• Trading 101: Trader Loses Big on HPQ?

    by  • October 11, 2013 6:00 am • Trading 101 with Peter Bryans • 2 Comments

    Just two days ago, Hewlett-Packard (HPQ) hosted an analyst day where CEO, Meg Whitman, made some bullish comments about the company going forward. In the options market, there was a big trade that went off the day before this meeting (10/8) in the form of a bearish debit spread. Let’s take a look at this trade and see what the trader was targeting.

    Courtesy of the fantastic team over at “Trade Alert” I have the top option trades for Tuesday, October 8th featured below.

    Top Option Trades
    >> 2500 HPQ Fri 10/11 19.5 Puts (Wkly) trade $0.20  BID
    >> 2500 HPQ Fri 10/11 20.0 Puts (Wkly) trade $0.34  ASK

    It appears that one trader made a bearish debit spread on the weekly options for HPQ. These are options that are actually set to expire today, Friday, October 11th. There are a lot of equities that have weekly options (with expiry dates every Friday) so be sure to check them out. Nonetheless, it is clear that this was a short-term bet that the equity would drop below $20 by Friday. They were most likely anticipating some news from the CEO herself that would then be bad news for the stock (HPQ closed at $20.75 that day). The last time the company reported earnings, the stock gapped down 12.5%.

    The weekly 20-strike puts were bought (to open) for $0.34 while the weekly 19.50-strike puts were sold (to open) for $0.20. This resulted in a net debit of $0.14 ($0.34 less the $0.20) for this debit spread. The trader initiated this trade 2,500 times for a total cost of $35,000 (2,500 x $0.14).

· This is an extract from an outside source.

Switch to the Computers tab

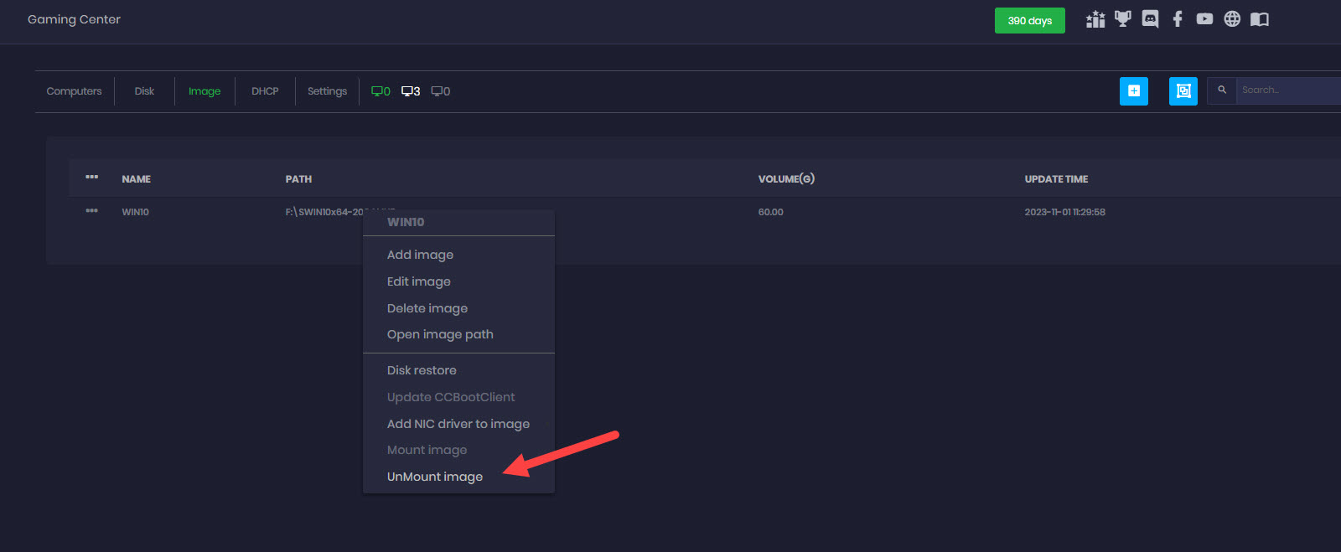click(74, 91)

    With the equity closing at $20.75, they were targeting a move down to $19.50, but not below this level. This would be a 7% move in less than 5 days of trading. Keep in mind that this was an out-of-the-money (OTM) option, which has a low delta, and thus a low chance of finishing in-the-money.

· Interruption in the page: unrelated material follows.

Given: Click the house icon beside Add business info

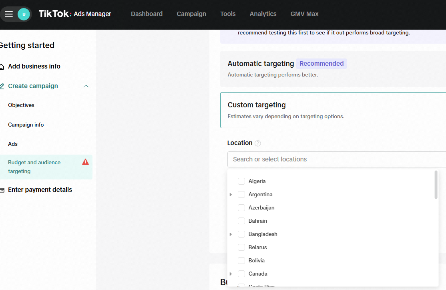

    As always, we want to quickly look at the break even level and profit potential before assessing the current status of this trade. With a cost basis of $0.14, the break even level is simply the 20-strike less the debit of $0.14–with HPQ trading at $19.86 (on expiry) the trader breaks even.

    Total profit potential occurs at the 19.50 strike, but not below it because they sold that strike so their gains are therefore capped. Max profits are simply $0.50 less the $0.14 cost–or $0.36. They could profit a total of $90,000 ($0.34 x 2,5000) while risking $35,000.

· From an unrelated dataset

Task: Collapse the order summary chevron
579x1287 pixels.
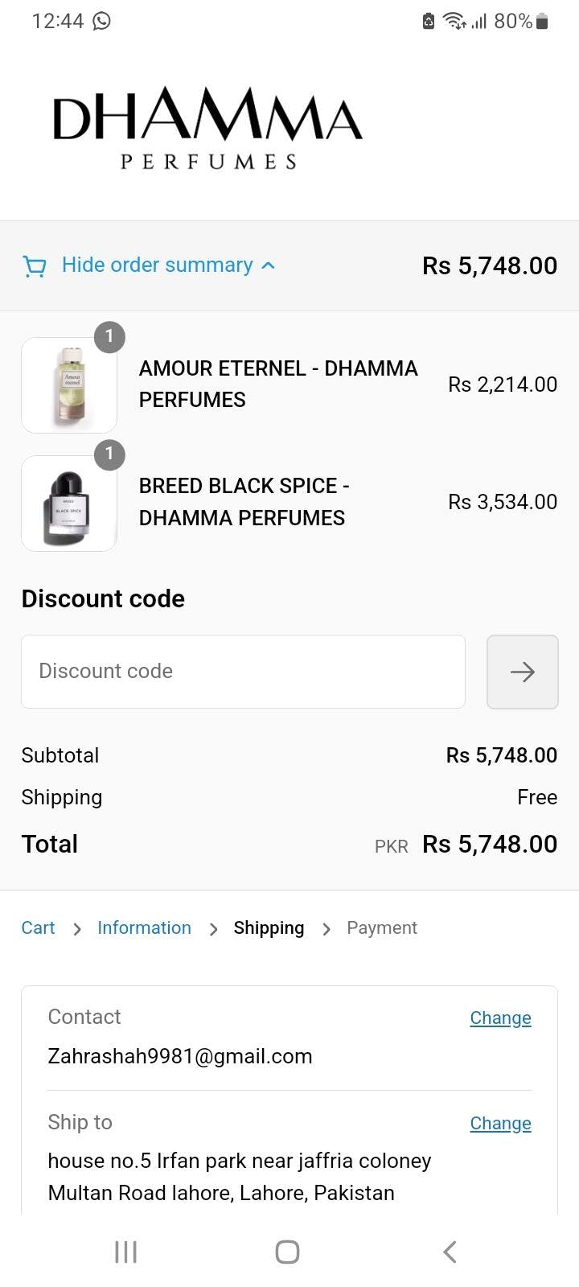Action: point(269,265)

    Finally, let’s see what happened with the trade….via the daily chart of HPQ (below) you can quickly see the big move higher the day of the analyst meeting. The equity opened at $20.77 and closed at $22.60 on Wednesday, 10/9. Clearly, investors liked what they heard from the CEO, and the trader who made this bearish has been left sitting with a fairly far OTM put spread.

    (courtesy of StockCharts.com)

    In my opinion this was a bad bet ($35,000) for a reward of $90,000 (less than 3:1 risk/reward) where your gains are capped because the adjacent option was sold. When trying to front-run events such as this, it can be rather risky to place these OTM bets using short-term options. With HPQ closing yesterday (Thursday, 10/10) at $22.32 it is very likely that these options will expire worthless and the trader will be left with a total loss. Trading OTM weekly options ahead of events is a tough game.

    Good luck out there.


    Peter Bryans joined the Schaeffer's Investment Research trading team as a Trader in April, 2012. A graduate of the Fisher College of Business at The Ohio State University -- where he concentrated in Finance -- Peter previously held internships with an insurance broker and a wealth-management firm. In his current role, Peter trades a variety of our real-time option services and also hosts our "Options Apprentice" weekly webinar presentations.


    2 Responses to Trading 101: Trader Loses Big on HPQ?

    1. Peter Bryans
      October 15, 2013 6:58 am at 6:58 am

      A valid point. Thanks for reading!

    2. Paul Smith
      October 14, 2013 6:33 pm at 6:33 pm

      before others get confused on your maths you should state that 1 option contract is 100 shares. So the 35K comes from 2500 * 0.14 * 100. Otherwise those new to the options market might find your numbers confusing.